Google Apps—Error Message HTTP 403: Forbidden Received When Using NTLM Authentication

Release Notes › Known Issues › Endpoint Types › Google Apps › Google Apps—Error Message HTTP 403: Forbidden Received When Using NTLM Authentication

Google Apps—Error Message HTTP 403: Forbidden Received When Using NTLM Authentication

Symptom:

When I try to use NTLM authentication I receive the error HTTP 403: Forbidden from the proxy server and the Google Apps domain is not acquired.

Solution:

The error occurs because on a Windows computer, CA IAM CS is installed as a Windows Service and runs as Local System by default.

If CA IAM CS is running on a Windows computer and NTLM is the strongest authentication scheme supported by the HTTP proxy, the Google Apps connector attempts to use NTLM authentication with the HTTP proxy.

If your HTTP proxy server uses NTLM authentication, configure CA IAM CS to run under a Windows domain account or a Windows local account.

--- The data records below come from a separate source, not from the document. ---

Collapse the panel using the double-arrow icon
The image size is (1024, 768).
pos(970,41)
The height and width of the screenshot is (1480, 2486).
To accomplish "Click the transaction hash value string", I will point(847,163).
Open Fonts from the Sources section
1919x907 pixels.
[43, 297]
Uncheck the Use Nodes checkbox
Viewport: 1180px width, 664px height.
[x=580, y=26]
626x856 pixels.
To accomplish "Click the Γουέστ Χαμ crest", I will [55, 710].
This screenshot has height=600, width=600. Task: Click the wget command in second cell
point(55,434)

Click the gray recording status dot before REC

To configure NTLM authentication

Do either of the following:

Run CA IAM CS with a Windows account that can be authenticated with the HTTP proxy server without providing a user name and password for proxy authentication when creating the endpoint.
Run CA IAM CS with a Windows account that cannot be authenticated with the HTTP proxy server, and provide a HTTP user name and password that can be authenticated with the proxy when creating the endpoint.

Note: If you use a Windows domain user for HTTP proxy authentication, prefix the HTTP proxy user name with the Windows domain that the user is in. For example, DOMAIN\ProxyUserAccountName.